* _Text under study_
The comedian George Burns once said, “I can’t die. I’m booked.” This is how I have often felt. Much of life has been a running schedule. Each day a checklist manifesto to live by. I like order, and I love checking off boxes. I hate wasting time, let alone other people’s time. But now I am on the other side of pastoring and professoring and writing—at least for the moment. For the first time, my schedule has blank pages. And I am okay with this. Sort of.
I am counting on God to fill the void—protect me from floundering, devolving into a life of puttering, running errands, or doing whatever happens to come along. It’s just in my wiring.
After writing some 7-8 hours a day for the past twenty-four months and getting my edits off to the publisher, I woke up the next morning with no to-do list. I alerted my wife that I could be even more difficult to live with. I am adjusting to free time, but don’t assume I am free. I still have my schedule—up at 5:30 am and in bed by 9:00 pm. I cannot afford for Heather—or anyone else—to think my day isn’t full. This would leave me vulnerable to someone else’s list.
Perhaps you are in a similar transition. It might be you find yourself like Isaiah saying, “Here I am Lord, send me.” Like him, like me, you also find yourself in waiting, which is not easy. At least for me. I resonate with Ben Patterson and the first sentence in his book, appropriately titled, Waiting. He writes, “I hate to wait. My image of hell is an eternity of standing in line, waiting in the lobby of some Kafkaesque (i.e. nightmarish) bureaucracy.” Like him, when I am in a long queue, or sitting in traffic on I-84, or waiting for a certain reply, my teeth clench, my blood pressure rises, and my eyes narrow. It is worse than hell.
Maybe it is good that I am reading Job at present. I find that I’m not alone; Job is waiting, but his trajectory scares me. At first, he seemed to be coping. He saw his losses as part of life, With calm and trust, he told his world, “The Lord gave and the Lord has taken away; may the name of the Lord be praised.” But the days turned to weeks, the weeks to months, and over time Job’s calm and collected faith gave way to a demanding spirit. This could be me.
It’s hard to find anyone in Scripture who hasn’t had to wait. Noah, like most Oregonians in early April, must have looked out from the Ark and shouted, “When will this rain stop?” If I was Abraham, I would have fallen in a narcoleptic coma, waiting for the pregnancy test to come back positive. Moses was assigned forty years in the desert, only to get the news he would spend the next forty years in the same wilderness with a crowd of bellyachers, bitching and bleating. There must have been moments he looked so beaten down he was on verge of vanishing. The psalms reveal David to be a man pushed to the edge in his long wait to become king. One could go on with examples—Hannah, Anna…does anyone get a pass? No!

* _Records_
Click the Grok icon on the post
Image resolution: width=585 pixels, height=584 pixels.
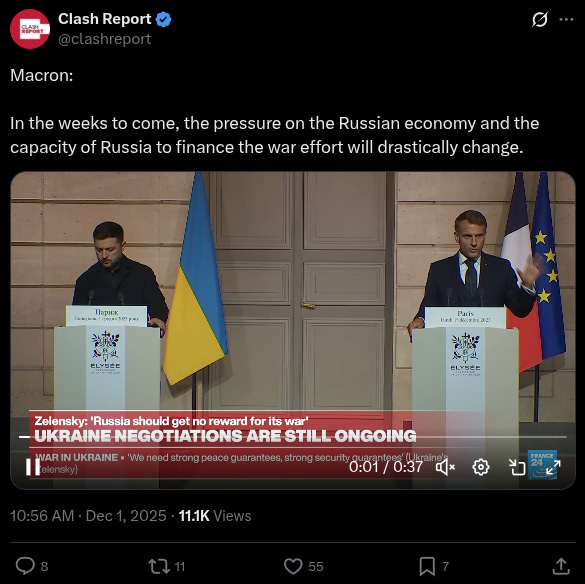pyautogui.click(x=539, y=19)
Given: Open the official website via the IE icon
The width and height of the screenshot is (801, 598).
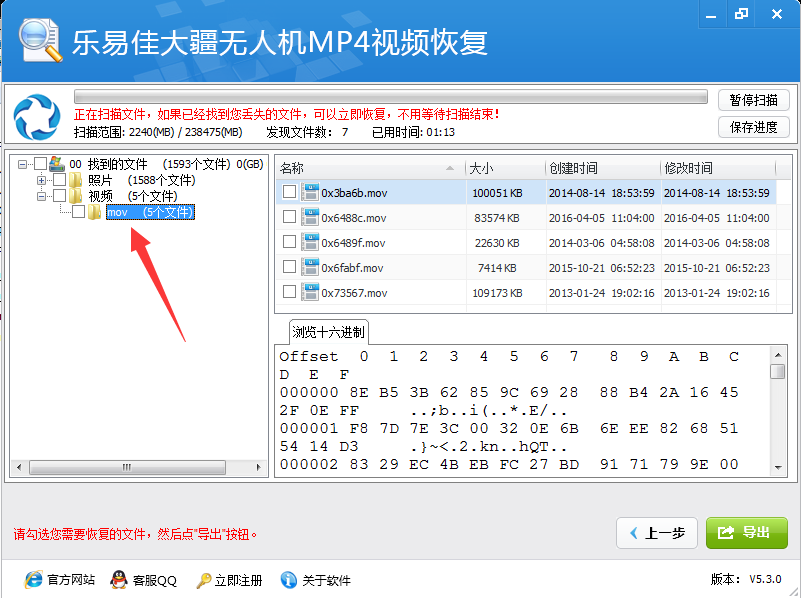Looking at the screenshot, I should coord(34,580).
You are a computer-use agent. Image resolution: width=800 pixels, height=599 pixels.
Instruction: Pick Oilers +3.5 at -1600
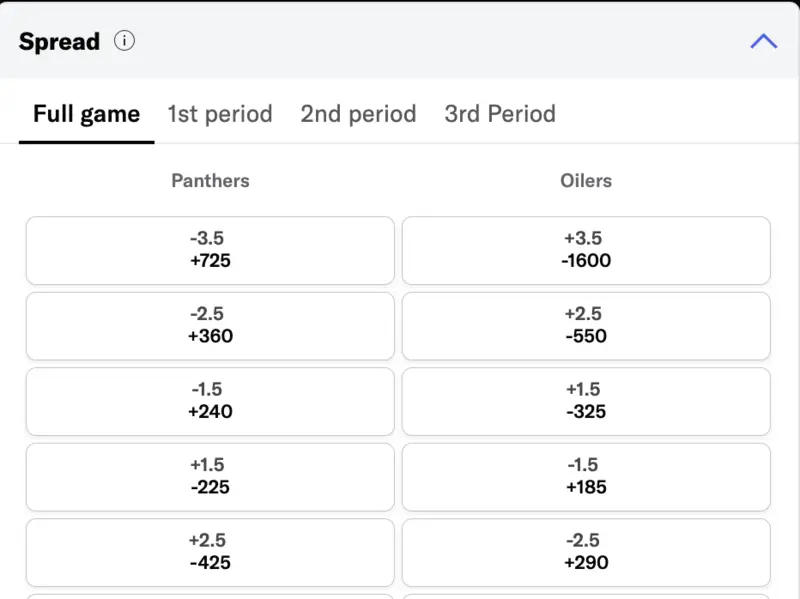[x=586, y=250]
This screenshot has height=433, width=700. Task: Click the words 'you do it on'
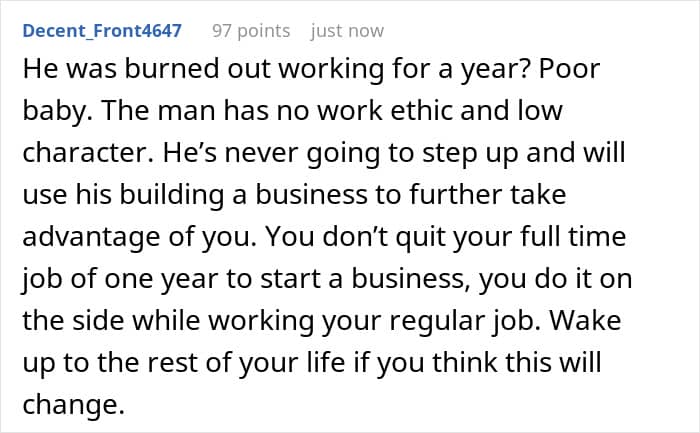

* _Task instructions_
1. Summarize the piece on waiting in two sentences.
2. Write the next part of the piece on waiting, picking up after its last sentence.
The rows aren't needed here.

* _Answers by item_
1. Having finished two years of daily writing and left pastoring and professoring behind for now, the writer, who loves schedules and checking off boxes, faces blank pages and counts on God to fill the void while keeping a strict daily routine. Hating to wait, the writer reads Job and fears following his path from calm faith to a demanding spirit, and observes that almost everyone in Scripture, from Noah, Abraham, and Moses to David, Hannah, and Anna, had to wait.

2.
In the midst of a long Dutch winter, I remember a morning I rolled down my window and screamed, “I hate Holland!” Waiting can make one lose their mind. But everyone who has anything to do with God waits—and hopes. And when hopes are deferred, the heart becomes sick (Prov 13:12). As I shared Sunday in a sermon, doubts can creep in, and demands suddenly ramp up. But as Patterson concludes in his book, we have no demands to make or rights to assert. God is not in our checklist—we are in his. And in his work, what we become as we wait is as important as what we wait for.
So what am I becoming? Perhaps—I hope—a person at peace with wherever God wants to take me next. And it may be no further than the front door. No further than the kitchen where Heather might say, “Can you get this for me?” No further than dinner with my daughter Kate or a day at the beach with Nate.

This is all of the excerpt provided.